Power of Neutral thinking
If positive thinking does not work for you (in the pattern interrupt section) then neutral thinking might be your thing. According to research from Christine Porath showed saying something out loud makes it 10 times more powerful than if you just kept it in your head. If you are ever doubting yourself, you don’t need to be positive, you just shouldn’t say it out loud.
Some Story Examples of why you shouldn’t say negative stuff out loud
Exhibit A: Billy Buckner, a player for the Boston Red Sox where he made a mistake in sports that would be one of the biggest sports bloopers in history. In 1986 he let the game-winning runs score on a ground ball through his legs that ultimately would give the Mets the world series. An interview resurfaced of him 12 days before that game and he said you know the dreams are to win you know to win the World Series. It would be a nightmare would be for me to let the game-winning run score on a ground ball through my legs you know and then ultimately that’s exactly what would happen.

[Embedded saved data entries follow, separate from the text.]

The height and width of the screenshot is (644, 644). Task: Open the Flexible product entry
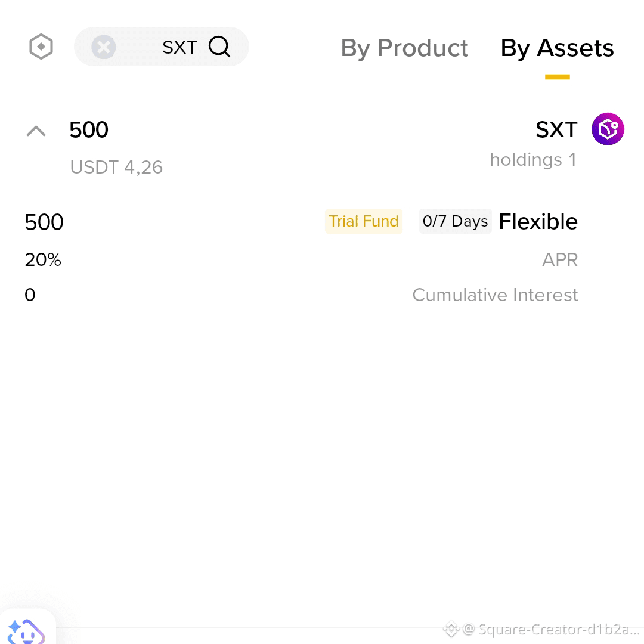(x=538, y=222)
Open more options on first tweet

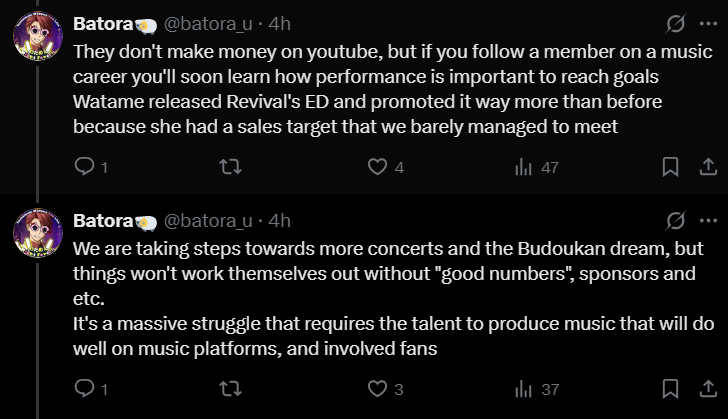point(707,24)
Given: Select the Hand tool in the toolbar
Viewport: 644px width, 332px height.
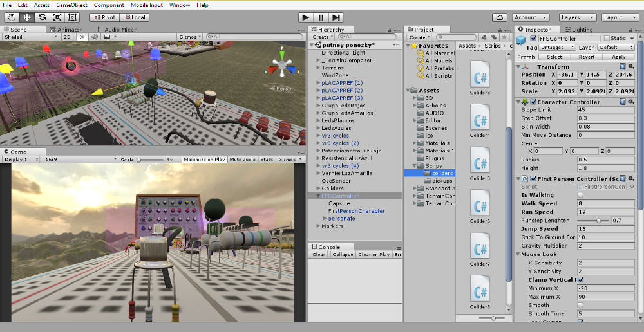Looking at the screenshot, I should point(12,17).
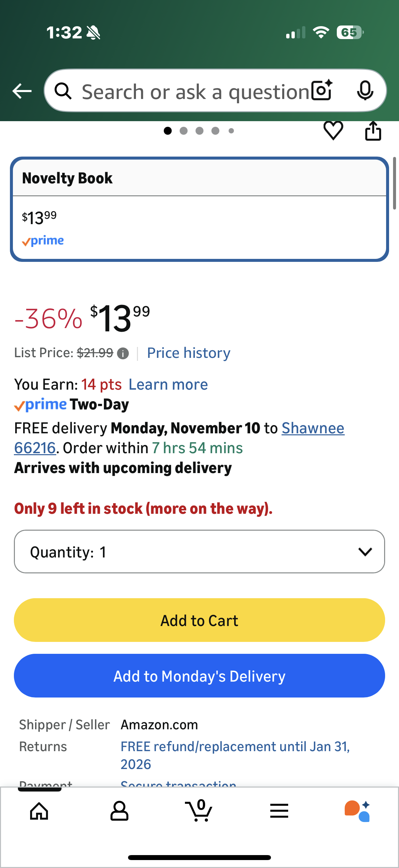Tap Learn more about points
The height and width of the screenshot is (868, 399).
coord(168,384)
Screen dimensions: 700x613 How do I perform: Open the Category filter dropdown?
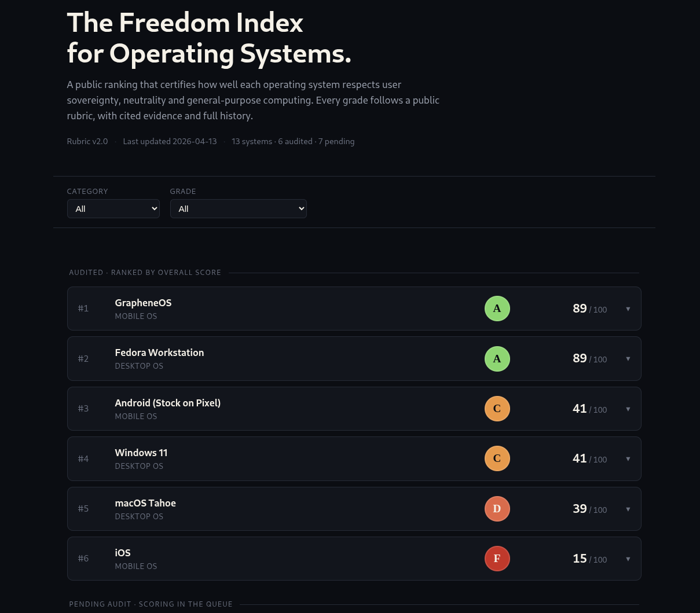(113, 208)
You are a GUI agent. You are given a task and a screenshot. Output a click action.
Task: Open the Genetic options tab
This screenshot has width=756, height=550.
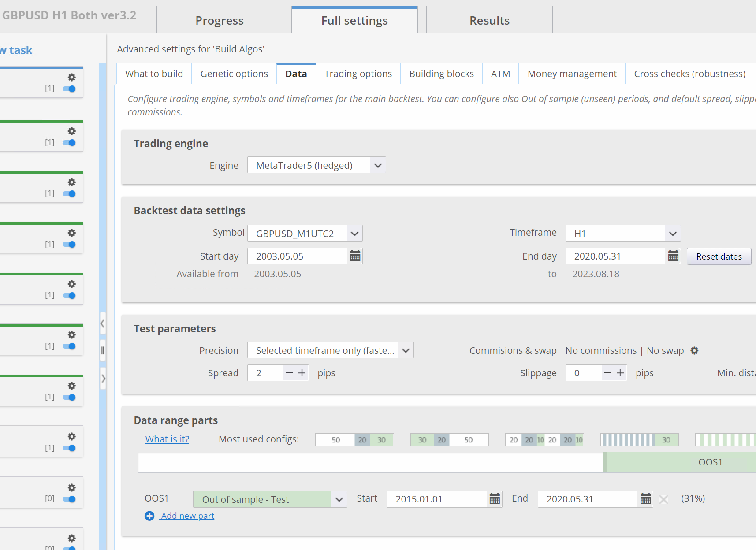pos(234,74)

Exhibit B: Pete Maravich, was interviewed at 26 years old and he said you know I don’t want to play 10 years of pro basketball and died at the age of 40 of a heart attack well he played 10 years of pro basketball in Pasadena California died of a heart attack at 40
Exhibit C: In 1973 a guy was hired to fix a refrigerated boxcar in the back of a train. He goes into the train he panics gets himself locked inside the boxcar so now he’s pounding on the door, there’s nothing to do he starts to panic and thinks he’s gonna freeze to death.

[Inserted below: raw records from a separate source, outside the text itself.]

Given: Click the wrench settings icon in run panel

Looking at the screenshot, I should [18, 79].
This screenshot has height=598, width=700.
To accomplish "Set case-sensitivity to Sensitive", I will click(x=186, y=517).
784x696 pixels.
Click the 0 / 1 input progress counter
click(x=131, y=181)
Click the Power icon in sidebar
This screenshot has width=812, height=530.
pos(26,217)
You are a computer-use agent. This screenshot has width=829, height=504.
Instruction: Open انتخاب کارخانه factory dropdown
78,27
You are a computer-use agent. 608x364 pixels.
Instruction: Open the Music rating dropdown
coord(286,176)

He finds a pen he starts writing down what’s going through his mind and he writes down “I’m becoming colder” as isn’t going well we observe a report still colder now he writes “nothing to do but wait half asleep I could hardly write, these may be my last words.”

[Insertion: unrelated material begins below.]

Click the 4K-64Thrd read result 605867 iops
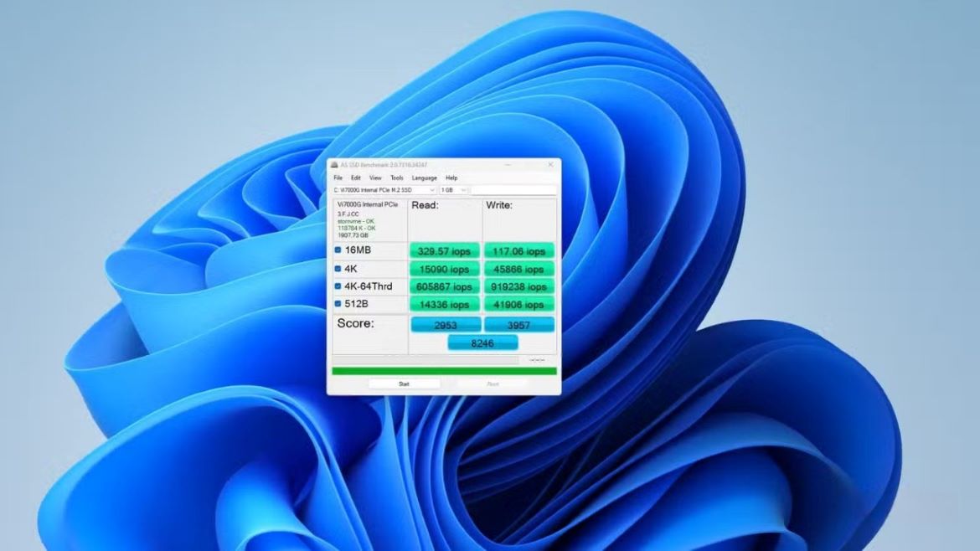This screenshot has width=980, height=551. [x=445, y=287]

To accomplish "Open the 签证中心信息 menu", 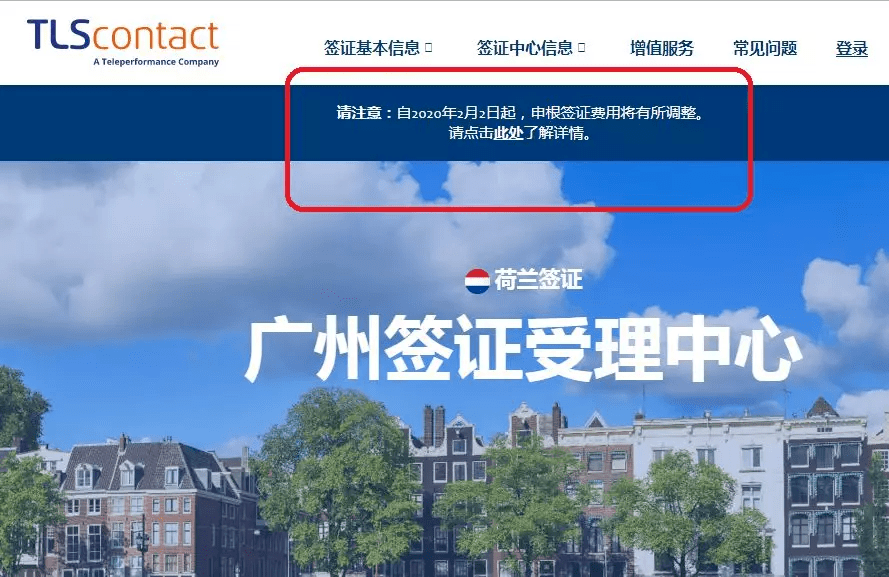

They opened up the boxcar many hours later and they find him he’s dead but the temperature inside the boxcar was 56 degrees °F (13°C) the freezing apparatus was broken there was plenty of air in the boxcar there was no physical reason for his death. The best the doctors could say is he somehow talked himself into dying.
A Different Way to Perceive Failure
We all get that failure is an opportunity to learn. We say the thing, but our actions don’t exactly align with it. To put failure into a different perspective, for you to succeed at doing anything, say you are making rocket ships or making a basketball hoop where you never miss, you need to how to do it. If you are trying to do something you have not done before it’s pretty hard to know how to do something on. For you to know how to do something you need more information, you can read books, talk to people, and you can also fail. Failing is the most information-rich data stream there is. When you fail, the problem is easily identified because it is right in front of you, the problem is personalized to your actions, and what to improve for next time is usually clear. Failure is going to hurt no doubt about that. When I spent 5 weeks looking into biochar (the longest project I have worked on) all to end up invalidating it. I was frustrated for 20 mins and then I moved on. I identified the new information so I don’t make the same mistakes with the new project (algae).
Why I was a hypocrite
For a good 9 months of last year, I prided myself on being a problem solver. In the last year, I got an opportunity to work on consulting challenges (through a human accelerator called TKS) where I got the chance to work with Acadium (multi-million dollar tech company), United Nations, Benchsci ($44.6M raised). The issue was outside of that I never really worked on solving any problems. In the past couple of months, I have changed that and I am working on a problem: Climate Change
What is my understanding of Climate and My Thesis
High level: climate change is bad. Why? Droughts, floods, wildfires ware. The world goal is to get to net-zero by 2050, if you were to look at all the industries that emit you probably need somewhere around 5–30 solutions/companies that correctly solve the problem and can scale (which most aren’t doing). Producing another 10 to 15 Elons that are willing to work on these problems I think is very unlikely — most will end up coming from The Knowledge Society (TKS) if it does happen.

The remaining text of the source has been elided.